** begin The input **
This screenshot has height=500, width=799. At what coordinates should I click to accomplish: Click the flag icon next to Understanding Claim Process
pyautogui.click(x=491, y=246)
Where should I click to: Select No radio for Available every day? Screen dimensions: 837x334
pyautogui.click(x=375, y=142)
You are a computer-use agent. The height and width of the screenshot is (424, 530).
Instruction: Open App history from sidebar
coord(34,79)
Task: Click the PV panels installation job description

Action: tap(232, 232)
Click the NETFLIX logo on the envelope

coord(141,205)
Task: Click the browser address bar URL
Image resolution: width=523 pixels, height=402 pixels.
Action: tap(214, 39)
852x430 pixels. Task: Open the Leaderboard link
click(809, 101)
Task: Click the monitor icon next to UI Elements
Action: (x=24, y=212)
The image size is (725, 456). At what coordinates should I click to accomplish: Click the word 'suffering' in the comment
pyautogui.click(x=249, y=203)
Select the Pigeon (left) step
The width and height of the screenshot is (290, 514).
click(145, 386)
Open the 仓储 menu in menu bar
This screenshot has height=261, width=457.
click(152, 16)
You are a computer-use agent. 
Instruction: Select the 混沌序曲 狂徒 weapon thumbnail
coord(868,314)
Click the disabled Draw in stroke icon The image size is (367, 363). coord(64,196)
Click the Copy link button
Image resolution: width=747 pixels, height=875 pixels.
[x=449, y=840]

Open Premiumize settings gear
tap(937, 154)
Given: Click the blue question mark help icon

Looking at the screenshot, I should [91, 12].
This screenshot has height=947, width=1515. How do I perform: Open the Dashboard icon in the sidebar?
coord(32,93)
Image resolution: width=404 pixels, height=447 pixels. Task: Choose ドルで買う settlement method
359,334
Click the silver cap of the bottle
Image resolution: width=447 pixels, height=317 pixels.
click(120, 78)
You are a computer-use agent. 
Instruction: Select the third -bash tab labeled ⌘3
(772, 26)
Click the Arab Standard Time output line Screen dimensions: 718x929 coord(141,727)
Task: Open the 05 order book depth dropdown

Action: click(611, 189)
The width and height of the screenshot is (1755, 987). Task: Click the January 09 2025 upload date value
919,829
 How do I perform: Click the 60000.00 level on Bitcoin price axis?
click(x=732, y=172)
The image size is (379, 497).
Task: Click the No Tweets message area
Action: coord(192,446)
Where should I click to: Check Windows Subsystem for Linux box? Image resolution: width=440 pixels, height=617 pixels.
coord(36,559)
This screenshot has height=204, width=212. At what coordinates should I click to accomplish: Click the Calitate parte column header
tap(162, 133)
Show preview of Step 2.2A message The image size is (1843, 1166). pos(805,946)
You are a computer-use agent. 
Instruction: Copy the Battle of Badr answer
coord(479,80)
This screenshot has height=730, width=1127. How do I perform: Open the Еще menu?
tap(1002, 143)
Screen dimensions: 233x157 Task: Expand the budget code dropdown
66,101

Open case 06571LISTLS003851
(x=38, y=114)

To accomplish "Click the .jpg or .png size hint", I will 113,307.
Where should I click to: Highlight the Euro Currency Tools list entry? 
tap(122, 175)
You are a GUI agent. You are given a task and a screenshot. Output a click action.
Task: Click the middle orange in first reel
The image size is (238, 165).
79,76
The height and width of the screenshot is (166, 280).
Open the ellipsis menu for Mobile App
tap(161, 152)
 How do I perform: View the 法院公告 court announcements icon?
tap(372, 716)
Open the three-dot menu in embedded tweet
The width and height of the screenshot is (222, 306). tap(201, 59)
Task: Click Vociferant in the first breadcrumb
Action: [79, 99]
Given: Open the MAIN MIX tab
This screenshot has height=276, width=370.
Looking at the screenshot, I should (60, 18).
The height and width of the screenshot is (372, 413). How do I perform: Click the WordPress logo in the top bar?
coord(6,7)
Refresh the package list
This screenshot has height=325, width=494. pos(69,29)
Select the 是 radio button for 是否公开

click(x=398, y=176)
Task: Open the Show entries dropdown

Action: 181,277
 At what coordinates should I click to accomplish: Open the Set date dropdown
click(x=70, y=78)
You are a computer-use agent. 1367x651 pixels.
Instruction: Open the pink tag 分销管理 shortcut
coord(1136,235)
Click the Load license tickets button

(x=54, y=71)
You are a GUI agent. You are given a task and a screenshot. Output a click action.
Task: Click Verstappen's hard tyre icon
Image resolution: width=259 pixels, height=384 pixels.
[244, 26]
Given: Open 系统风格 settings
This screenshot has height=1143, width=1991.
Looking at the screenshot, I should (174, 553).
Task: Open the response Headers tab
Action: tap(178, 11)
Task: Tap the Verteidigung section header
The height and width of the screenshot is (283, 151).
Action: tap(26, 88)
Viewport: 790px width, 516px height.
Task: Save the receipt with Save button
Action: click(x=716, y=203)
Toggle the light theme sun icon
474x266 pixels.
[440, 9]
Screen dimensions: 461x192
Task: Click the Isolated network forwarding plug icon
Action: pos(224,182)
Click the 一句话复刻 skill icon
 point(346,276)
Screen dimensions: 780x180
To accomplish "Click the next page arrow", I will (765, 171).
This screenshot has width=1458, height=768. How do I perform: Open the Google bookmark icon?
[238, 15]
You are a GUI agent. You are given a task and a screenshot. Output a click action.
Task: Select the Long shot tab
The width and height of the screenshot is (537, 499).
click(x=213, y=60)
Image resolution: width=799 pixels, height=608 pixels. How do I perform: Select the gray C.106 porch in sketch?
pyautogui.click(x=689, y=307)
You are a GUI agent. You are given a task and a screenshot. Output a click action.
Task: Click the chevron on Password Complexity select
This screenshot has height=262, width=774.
** end The input **
## [Do this]
Please copy out the items above exactly, starting with the line that contains "You are a computer-use agent. 1367x651" and going on through the line that contains "Action: tap(178, 11)".

## [Solved problem]
You are a computer-use agent. 1367x651 pixels.
Instruction: Open the pink tag 分销管理 shortcut
coord(1136,235)
Click the Load license tickets button

(x=54, y=71)
You are a GUI agent. You are given a task and a screenshot. Output a click action.
Task: Click Verstappen's hard tyre icon
Image resolution: width=259 pixels, height=384 pixels.
[244, 26]
Given: Open 系统风格 settings
This screenshot has height=1143, width=1991.
Looking at the screenshot, I should (174, 553).
Task: Open the response Headers tab
Action: tap(178, 11)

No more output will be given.